9.10 Governing Law and Dispute Resolution
This Agreement shall be governed by and construed in accordance with the laws of Cyprus, without regard to its conflict of laws principles. Any disputes arising out of or in connection with this Agreement shall be resolved through good faith negotiations between the parties. If the parties are unable to resolve any dispute within thirty (30) days of the commencement of negotiations, either party may submit the dispute to binding arbitration or litigation, as agreed upon by the parties.
9.11 Entire Agreement
This Agreement, together with any Order Forms, schedules, or exhibits referenced herein or attached hereto, constitutes the entire agreement between the parties with respect to the subject matter hereof and supersedes all prior or contemporaneous agreements, understandings, and representations, whether written or oral, with respect to such subject matter.
9.12 Severability
If any provision of this Agreement is held to be invalid or unenforceable by a court of competent jurisdiction, the remaining provisions of this Agreement shall remain in full force and effect.
9.13 No Waiver
No waiver of any provision of this Agreement shall be effective unless in writing and signed by the party against whom the waiver is to be asserted.
9.14 Assignment
The Customer may not assign or transfer its rights or obligations under this Agreement without the prior written consent of Telxi, which consent may be granted or withheld at Telxi’s sole discretion.
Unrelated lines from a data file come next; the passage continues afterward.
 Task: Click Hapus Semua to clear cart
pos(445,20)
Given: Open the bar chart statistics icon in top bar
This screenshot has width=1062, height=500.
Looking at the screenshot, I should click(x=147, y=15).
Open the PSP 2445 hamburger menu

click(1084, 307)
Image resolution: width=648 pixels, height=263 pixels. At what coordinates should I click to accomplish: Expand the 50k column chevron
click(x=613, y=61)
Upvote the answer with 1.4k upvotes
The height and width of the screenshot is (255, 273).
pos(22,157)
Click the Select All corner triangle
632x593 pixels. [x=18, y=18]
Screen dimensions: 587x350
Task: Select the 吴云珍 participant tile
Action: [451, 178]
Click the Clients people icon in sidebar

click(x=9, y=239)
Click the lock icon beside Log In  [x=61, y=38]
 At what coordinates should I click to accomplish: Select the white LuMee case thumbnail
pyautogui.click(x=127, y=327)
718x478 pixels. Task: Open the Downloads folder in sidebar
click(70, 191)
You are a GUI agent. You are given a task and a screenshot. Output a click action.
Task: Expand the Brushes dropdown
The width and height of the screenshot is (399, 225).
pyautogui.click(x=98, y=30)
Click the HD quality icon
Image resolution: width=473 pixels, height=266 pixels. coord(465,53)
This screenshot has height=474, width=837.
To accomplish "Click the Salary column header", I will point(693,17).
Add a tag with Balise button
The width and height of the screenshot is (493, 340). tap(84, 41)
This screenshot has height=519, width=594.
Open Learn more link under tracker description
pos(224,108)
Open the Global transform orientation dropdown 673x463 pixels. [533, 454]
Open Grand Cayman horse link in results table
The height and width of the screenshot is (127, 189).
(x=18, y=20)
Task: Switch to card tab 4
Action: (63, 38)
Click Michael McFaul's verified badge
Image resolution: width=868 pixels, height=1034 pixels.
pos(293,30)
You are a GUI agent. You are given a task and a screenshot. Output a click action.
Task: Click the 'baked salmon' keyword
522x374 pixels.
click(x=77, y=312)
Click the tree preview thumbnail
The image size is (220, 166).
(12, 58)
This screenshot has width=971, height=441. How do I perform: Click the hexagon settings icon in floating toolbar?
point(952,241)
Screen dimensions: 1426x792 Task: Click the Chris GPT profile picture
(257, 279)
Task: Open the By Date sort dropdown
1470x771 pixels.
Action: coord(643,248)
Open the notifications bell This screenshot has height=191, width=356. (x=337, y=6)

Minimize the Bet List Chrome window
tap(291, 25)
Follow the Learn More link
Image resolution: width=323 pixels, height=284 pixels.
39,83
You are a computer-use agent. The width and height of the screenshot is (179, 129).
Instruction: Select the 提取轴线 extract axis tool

Telxi may assign or transfer its rights or obligations under this Agreement without the Customer’s consent.
9.15 Notices
All notices required or permitted under this Agreement shall be in writing and shall be deemed given when personally delivered, sent by email, or three (3) business days after being sent by registered or certified mail, postage prepaid, return receipt requested, to the addresses specified in this Agreement.
9.16 Amendments
This Agreement may be amended or modified only by a written instrument signed by both parties.
9.17 Independent Contractors
The relationship between Telxi and the Customer is that of independent contractors. Nothing contained in this Agreement shall be construed to create a partnership, joint venture, agency, or employment relationship between the parties.
9.18 Counterparts
This Agreement may be executed in counterparts, each of which shall be deemed an original, but all of which together shall constitute one and the same instrument. Counterparts may be delivered via electronic mail (including PDF or any electronic signature complying with applicable law) and any counterpart so delivered shall be deemed duly and validly delivered.
9.19 Survival
Any provision of this Agreement that, by its nature or terms, is intended to survive the termination or expiration of this Agreement shall so survive, including without limitation Sections 4, 8 (Data Protection and GDPR), 9.6 (Limitation of Liability), 9.9 (Indemnification), and 9.10 (Governing Law and Dispute Resolution).